In other words, rather than seeking to better protect Americans by making sure the security products they use remain secure, this event was about making everyone less safe -- in particular Apple users. The report notes how researchers have undermined Xcode so that the intelligence community can inject backdoors into lots of apps and to reveal private keys (apparently not caring how that makes everyone less secure):
A year later, at the 2012 Jamboree, researchers described their attacks on the software used by developers to create applications for Apple’s popular App Store. In a talk called “Strawhorse: Attacking the MacOS and iOS Software Development Kit,” a presenter from Sandia Labs described a successful “whacking” of Apple’s Xcode — the software used to create apps for iPhones, iPads and Mac computers. Developers who create Apple-approved and distributed apps overwhelmingly use Xcode, a free piece of software easily downloaded from the App Store.

The researchers boasted that they had discovered a way to manipulate Xcode so that it could serve as a conduit for infecting and extracting private data from devices on which users had installed apps that were built with the poisoned Xcode. In other words, by manipulating Xcode, the spies could compromise the devices and private data of anyone with apps made by a poisoned developer — potentially millions of people.
The risks for nearly anyone using an Apple product should become pretty clear when you realize what this "whacked" Xcode can do:
  • “Entice” all Mac applications to create a “remote backdoor” allowing undetected access to an Apple computer.
  • Secretly embed an app developer’s private key into all iOS applications. (This could potentially allow spies to impersonate the targeted developer.)

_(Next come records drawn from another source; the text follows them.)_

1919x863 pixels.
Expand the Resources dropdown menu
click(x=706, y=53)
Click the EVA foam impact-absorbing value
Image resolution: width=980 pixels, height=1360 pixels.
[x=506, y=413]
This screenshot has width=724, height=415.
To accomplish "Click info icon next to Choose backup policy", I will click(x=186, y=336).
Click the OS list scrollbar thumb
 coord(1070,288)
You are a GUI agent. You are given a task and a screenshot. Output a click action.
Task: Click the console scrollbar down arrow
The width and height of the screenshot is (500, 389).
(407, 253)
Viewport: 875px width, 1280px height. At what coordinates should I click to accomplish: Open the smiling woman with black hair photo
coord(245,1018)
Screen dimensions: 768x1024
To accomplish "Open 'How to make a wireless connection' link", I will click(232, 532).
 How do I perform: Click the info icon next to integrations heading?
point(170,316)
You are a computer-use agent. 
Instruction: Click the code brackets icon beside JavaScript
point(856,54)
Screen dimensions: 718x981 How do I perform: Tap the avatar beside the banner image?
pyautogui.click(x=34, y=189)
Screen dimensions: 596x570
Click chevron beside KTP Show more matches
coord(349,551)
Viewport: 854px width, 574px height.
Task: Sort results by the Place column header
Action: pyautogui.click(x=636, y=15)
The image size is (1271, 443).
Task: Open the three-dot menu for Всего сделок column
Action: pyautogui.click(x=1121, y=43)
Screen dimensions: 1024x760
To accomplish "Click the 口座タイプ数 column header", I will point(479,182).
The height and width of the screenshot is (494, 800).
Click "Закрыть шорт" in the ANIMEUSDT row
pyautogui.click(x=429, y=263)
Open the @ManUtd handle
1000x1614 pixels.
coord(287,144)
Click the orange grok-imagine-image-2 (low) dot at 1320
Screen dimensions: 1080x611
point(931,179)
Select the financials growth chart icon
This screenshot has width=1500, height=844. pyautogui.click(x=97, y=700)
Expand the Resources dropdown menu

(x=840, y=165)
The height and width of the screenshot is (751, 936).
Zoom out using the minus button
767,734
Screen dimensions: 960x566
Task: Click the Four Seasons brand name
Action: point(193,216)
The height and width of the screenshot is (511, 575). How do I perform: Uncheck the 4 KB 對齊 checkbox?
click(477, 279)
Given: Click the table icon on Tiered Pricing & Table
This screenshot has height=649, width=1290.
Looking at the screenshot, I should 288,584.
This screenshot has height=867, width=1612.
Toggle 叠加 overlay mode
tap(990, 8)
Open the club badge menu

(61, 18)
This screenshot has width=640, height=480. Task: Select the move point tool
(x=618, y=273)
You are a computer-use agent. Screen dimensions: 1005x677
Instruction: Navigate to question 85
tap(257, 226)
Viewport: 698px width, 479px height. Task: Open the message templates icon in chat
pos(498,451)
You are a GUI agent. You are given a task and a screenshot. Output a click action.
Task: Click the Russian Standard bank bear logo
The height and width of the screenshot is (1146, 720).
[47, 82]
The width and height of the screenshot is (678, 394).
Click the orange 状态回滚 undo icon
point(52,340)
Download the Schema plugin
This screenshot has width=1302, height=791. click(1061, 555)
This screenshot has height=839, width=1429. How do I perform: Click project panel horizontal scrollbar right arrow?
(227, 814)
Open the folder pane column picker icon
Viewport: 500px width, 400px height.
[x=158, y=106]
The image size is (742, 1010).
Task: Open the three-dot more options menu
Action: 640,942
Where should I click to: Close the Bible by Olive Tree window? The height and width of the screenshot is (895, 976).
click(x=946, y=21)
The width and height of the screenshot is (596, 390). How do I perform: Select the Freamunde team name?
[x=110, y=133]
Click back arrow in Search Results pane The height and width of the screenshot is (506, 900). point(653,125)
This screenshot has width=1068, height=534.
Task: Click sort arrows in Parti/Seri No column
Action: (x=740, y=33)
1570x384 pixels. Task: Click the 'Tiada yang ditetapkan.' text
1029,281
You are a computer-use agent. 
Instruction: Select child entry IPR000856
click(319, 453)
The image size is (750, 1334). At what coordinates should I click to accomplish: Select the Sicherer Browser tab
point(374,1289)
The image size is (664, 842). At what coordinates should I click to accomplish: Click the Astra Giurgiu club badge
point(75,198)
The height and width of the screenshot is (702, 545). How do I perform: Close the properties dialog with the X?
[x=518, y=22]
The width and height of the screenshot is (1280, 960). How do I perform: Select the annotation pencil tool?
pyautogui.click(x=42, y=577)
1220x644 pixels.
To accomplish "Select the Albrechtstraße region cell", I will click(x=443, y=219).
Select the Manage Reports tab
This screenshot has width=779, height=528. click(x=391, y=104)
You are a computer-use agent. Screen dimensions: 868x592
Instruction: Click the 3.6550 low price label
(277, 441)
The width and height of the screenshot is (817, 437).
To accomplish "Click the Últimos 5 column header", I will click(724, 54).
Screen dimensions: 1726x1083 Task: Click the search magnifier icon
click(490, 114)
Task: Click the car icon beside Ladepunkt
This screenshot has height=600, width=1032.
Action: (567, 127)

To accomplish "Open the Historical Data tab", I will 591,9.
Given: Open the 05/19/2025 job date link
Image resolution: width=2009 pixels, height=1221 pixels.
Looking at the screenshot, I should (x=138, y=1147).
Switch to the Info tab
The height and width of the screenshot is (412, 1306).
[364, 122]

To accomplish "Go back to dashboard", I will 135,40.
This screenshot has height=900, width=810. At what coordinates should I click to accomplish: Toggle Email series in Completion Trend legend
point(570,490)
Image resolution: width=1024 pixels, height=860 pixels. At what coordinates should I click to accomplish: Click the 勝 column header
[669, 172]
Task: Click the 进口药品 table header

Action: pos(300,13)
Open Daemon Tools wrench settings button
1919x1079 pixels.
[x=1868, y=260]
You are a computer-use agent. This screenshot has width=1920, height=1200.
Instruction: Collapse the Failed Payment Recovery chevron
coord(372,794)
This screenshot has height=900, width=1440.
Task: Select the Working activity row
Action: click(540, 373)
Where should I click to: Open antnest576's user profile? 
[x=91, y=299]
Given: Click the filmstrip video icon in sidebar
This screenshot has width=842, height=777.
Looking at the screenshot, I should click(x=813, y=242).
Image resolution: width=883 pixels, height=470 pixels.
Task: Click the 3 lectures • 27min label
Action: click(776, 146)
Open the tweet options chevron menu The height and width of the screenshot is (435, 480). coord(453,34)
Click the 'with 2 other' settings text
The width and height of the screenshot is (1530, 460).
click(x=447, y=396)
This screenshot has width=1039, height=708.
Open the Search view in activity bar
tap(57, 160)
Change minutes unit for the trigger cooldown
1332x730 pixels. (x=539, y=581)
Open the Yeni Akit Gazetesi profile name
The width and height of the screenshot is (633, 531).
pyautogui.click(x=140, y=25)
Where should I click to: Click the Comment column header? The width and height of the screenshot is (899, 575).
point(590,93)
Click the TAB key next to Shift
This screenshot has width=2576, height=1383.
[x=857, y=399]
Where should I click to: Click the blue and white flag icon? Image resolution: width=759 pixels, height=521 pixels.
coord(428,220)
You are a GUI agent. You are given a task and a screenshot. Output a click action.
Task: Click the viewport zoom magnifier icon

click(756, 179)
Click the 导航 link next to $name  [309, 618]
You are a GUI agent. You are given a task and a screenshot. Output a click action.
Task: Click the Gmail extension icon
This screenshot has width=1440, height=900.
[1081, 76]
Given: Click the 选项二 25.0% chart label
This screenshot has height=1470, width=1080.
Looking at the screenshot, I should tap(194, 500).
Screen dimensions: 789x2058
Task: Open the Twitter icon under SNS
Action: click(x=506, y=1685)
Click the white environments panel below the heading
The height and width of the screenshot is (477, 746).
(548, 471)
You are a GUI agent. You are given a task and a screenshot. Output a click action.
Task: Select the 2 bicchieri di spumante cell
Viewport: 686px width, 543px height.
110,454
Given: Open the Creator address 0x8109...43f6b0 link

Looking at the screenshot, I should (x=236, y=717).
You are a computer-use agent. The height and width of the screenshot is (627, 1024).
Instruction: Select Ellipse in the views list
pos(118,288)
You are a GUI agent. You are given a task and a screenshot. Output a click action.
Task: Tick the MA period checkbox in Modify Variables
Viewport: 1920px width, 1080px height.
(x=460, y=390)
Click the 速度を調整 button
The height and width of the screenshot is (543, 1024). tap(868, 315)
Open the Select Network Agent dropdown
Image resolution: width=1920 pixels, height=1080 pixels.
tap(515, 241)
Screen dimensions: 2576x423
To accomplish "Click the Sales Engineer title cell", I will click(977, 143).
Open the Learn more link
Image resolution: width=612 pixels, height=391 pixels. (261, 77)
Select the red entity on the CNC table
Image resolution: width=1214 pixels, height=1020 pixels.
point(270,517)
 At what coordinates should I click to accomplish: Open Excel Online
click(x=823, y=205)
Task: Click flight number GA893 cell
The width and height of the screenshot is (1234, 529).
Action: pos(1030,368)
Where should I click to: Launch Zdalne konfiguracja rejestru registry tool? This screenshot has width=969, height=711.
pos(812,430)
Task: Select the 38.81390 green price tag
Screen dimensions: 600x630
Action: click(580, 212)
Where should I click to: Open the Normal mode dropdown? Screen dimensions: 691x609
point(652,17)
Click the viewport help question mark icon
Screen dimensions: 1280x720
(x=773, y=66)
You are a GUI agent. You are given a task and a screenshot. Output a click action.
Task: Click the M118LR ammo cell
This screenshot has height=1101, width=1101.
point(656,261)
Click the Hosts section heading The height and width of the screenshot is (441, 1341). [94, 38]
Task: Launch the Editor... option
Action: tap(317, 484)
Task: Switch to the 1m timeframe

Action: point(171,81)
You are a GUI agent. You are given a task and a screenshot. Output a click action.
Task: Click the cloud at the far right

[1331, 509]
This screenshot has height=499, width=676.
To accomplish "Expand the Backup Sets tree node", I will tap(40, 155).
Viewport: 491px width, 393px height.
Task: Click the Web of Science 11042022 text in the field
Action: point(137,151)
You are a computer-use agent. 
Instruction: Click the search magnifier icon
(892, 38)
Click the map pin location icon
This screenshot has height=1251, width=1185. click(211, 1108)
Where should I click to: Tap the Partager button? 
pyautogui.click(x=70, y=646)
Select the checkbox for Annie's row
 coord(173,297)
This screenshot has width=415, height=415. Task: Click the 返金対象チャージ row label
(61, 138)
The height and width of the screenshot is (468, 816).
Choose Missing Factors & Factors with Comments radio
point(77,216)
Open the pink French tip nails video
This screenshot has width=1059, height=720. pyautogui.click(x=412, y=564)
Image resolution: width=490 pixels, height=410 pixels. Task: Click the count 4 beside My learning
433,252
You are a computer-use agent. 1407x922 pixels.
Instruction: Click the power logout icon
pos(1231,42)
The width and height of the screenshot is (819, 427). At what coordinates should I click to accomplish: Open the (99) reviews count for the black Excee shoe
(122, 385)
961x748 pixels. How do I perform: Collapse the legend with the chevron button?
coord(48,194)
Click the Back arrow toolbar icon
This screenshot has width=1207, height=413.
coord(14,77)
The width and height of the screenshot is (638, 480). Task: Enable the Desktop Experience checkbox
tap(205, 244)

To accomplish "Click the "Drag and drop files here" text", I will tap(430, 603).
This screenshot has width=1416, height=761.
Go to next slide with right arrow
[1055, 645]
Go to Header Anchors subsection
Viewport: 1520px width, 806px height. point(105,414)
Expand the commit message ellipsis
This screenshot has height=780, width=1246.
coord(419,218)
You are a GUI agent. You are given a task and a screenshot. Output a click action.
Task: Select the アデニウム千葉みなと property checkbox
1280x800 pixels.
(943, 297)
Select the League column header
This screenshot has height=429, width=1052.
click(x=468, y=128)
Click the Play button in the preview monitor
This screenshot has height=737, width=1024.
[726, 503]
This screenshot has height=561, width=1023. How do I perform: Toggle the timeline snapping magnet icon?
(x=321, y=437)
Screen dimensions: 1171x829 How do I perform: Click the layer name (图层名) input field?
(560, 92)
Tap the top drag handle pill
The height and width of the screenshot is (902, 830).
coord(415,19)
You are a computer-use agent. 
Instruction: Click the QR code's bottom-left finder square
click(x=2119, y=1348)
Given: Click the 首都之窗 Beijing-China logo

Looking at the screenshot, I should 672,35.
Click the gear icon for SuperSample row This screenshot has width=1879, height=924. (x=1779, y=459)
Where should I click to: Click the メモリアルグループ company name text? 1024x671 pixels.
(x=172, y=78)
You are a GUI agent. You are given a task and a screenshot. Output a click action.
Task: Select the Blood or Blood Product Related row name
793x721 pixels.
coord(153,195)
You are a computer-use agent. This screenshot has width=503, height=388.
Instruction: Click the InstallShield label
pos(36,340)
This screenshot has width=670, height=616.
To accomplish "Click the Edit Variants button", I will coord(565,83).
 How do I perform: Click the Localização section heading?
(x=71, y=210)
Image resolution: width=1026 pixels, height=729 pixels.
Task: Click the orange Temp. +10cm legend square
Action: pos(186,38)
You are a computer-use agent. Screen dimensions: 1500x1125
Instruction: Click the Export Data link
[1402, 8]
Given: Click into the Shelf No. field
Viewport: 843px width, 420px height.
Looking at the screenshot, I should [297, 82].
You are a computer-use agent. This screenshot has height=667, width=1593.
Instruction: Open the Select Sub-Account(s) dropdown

  • “Force all iOS applications” to send data from an iPhone or iPad back to a U.S. intelligence “listening post.”
  • Disable core security features on Apple devices.
While the Jamboree appears mostly focused on Apple products, that's not all. Microsoft's BitLocker encryption was also a target:
Also presented at the Jamboree were successes in the targeting of Microsoft’s disk encryption technology, and the TPM chips that are used to store its encryption keys. Researchers at the CIA conference in 2010 boasted about the ability to extract the encryption keys used by BitLocker and thus decrypt private data stored on the computer. Because the TPM chip is used to protect the system from untrusted software, attacking it could allow the covert installation of malware onto the computer, which could be used to access otherwise encrypted communications and files of consumers.
Again, this suggests a serious problem when you have the same government that's supposed to "protect us" in charge of also hacking into systems. With today's modern technology, the communications technologies that "bad people" use are the same ones that everyone uses. The intelligence community has two choices: protect everyone, or undermine the security of everyone. It has chosen the latter.
“The U.S. government is prioritizing its own offensive surveillance needs over the cybersecurity of the millions of Americans who use Apple products,” says Christopher Soghoian, the principal technologist at the American Civil Liberties Union. “If U.S. government-funded researchers can discover these flaws, it is quite likely that Chinese, Russian and Israeli researchers can discover them, too. By quietly exploiting these flaws rather than notifying Apple, the U.S. government leaves Apple’s customers vulnerable to other sophisticated governments.”
There's been a lot of talk lately about the growing divide between the intelligence community and Silicon Valley. As more stories come out of projects to undermine those companies and the trust they've built with the public, it's only going to get worse.